Cuando ya llegaba la noche de a poco los parientes, conocidos y amigos se iban yendo. Se iban achispados, a pie y del brazo, porque así era la costumbre. Mis tías y mis primos todos varones, mi tío Don Quijote con sus locuras. Como era un caballero, Arturo acompañaba a Manena hasta su casa, que quedaba a sólo media cuadra, y yo fantaseaba con que los dos solterones en el trayecto se enamoraban.

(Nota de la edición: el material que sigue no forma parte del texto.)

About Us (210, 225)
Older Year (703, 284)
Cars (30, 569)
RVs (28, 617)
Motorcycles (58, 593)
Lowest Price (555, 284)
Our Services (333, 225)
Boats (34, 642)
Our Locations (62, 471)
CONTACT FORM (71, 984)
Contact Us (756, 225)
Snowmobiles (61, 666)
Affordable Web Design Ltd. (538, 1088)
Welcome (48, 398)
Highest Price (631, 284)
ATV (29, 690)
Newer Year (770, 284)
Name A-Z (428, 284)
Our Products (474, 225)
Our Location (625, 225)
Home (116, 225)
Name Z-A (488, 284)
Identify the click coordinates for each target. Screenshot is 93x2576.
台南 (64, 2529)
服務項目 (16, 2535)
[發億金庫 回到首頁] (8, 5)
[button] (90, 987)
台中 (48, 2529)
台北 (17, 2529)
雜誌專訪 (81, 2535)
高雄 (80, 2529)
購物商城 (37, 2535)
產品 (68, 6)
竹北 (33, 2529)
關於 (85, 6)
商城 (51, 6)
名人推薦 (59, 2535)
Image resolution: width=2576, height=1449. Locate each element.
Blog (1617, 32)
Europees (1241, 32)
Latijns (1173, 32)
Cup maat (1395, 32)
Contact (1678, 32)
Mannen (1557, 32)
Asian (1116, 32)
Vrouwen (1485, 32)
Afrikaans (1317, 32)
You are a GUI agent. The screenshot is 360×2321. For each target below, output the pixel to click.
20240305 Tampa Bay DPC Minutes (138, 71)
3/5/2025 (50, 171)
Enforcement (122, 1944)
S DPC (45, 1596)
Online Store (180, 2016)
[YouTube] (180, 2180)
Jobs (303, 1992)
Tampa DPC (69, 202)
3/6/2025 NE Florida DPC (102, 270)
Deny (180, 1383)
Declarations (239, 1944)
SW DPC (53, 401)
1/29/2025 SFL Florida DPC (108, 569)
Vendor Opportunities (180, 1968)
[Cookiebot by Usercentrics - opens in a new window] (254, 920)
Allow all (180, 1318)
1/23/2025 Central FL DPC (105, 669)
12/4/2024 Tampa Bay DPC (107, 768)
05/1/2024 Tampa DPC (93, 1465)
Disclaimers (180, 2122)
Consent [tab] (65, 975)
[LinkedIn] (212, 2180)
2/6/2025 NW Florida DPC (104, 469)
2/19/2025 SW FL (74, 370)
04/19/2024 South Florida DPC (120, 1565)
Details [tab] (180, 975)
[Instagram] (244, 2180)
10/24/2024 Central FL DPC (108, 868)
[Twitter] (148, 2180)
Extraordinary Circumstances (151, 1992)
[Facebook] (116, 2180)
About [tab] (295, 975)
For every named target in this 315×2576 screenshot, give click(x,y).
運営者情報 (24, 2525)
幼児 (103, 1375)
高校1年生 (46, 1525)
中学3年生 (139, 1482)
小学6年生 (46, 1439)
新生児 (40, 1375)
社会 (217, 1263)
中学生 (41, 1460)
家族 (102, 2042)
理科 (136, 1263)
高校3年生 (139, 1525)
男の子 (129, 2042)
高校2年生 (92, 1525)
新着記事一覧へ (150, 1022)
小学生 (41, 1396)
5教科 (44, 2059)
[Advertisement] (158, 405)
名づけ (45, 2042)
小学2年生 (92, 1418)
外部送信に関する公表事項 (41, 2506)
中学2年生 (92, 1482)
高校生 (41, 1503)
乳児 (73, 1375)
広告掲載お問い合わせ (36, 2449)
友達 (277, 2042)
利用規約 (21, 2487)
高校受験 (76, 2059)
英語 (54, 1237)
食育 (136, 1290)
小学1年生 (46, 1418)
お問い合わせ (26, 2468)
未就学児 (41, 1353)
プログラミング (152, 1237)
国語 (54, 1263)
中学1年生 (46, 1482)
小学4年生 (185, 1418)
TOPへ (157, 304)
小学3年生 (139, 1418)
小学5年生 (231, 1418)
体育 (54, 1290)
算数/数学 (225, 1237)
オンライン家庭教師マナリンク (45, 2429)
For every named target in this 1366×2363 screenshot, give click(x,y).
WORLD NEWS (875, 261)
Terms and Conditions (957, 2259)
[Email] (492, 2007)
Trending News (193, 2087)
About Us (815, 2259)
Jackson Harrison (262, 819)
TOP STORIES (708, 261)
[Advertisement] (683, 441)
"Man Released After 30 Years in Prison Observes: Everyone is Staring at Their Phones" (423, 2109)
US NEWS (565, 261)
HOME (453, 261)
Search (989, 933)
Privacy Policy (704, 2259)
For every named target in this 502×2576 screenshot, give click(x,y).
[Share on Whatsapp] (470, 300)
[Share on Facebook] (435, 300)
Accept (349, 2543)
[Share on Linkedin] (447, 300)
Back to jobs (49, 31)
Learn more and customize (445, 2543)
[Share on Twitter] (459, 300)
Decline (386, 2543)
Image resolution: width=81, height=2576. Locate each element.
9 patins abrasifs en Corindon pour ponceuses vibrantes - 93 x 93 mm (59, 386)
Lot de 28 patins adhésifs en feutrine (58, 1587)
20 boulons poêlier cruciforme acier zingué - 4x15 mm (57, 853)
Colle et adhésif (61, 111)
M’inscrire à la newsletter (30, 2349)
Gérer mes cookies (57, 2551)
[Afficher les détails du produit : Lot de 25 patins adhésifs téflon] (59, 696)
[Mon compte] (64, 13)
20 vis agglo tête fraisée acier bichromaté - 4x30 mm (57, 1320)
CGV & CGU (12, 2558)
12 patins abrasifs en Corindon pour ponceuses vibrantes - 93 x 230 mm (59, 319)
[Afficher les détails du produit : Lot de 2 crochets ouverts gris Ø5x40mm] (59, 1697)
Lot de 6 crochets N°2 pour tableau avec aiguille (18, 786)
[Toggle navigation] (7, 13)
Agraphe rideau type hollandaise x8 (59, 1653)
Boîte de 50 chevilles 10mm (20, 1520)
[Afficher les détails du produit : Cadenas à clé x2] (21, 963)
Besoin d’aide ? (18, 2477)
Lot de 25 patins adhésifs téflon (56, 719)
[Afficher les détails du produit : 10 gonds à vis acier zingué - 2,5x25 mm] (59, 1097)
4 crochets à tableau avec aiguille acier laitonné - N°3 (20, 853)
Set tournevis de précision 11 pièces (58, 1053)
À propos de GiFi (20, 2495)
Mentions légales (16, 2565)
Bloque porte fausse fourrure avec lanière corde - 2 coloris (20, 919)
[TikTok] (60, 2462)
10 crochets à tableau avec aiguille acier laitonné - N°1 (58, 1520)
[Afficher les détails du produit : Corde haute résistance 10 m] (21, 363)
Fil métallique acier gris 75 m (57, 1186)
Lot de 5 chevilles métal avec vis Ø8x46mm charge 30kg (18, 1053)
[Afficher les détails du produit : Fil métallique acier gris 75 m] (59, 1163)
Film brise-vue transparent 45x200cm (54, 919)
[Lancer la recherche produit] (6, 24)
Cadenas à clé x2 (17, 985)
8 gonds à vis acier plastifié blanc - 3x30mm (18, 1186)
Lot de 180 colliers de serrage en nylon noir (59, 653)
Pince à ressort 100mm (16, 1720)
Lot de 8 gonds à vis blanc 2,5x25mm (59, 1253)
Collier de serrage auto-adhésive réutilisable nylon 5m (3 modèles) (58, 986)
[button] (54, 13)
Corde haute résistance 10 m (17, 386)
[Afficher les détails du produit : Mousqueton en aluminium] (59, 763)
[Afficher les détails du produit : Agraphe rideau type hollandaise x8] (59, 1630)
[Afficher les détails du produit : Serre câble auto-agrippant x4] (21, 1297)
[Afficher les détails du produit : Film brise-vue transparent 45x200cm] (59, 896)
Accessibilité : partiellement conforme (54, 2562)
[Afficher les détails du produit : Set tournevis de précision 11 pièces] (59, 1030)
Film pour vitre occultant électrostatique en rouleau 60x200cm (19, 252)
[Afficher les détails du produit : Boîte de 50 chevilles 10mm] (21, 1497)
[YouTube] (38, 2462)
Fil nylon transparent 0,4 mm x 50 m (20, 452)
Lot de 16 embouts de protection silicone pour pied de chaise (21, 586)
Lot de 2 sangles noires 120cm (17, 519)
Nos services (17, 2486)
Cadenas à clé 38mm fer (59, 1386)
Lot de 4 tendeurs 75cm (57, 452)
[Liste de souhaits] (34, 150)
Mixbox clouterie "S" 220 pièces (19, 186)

Yo no me iba a ningún lado, porque en esa época vivía en casa de mis abuelos. Como era la más grande de mis hermanos no dormía en la planta baja con papá y mamá, sino subiendo las eternas escaleras del caserón, cerca de la habitación de mis abuelos. Mamá me acompañaba a mi cuarto, me decía Que sueñes con los angelitos, y se iba en seguida. Entonces me quedaba sola, lejos del mundo conocido. Tenía mucho miedo. El Sudeste hacía rechinar la veleta del techo, yo apretaba los ojos y rogaba Por favor por favor por favor que ningún pichón se caiga de su nido.
(Bs As, enero, 2008)
Una hermosura, es como estar ahi en este momento..el nidito..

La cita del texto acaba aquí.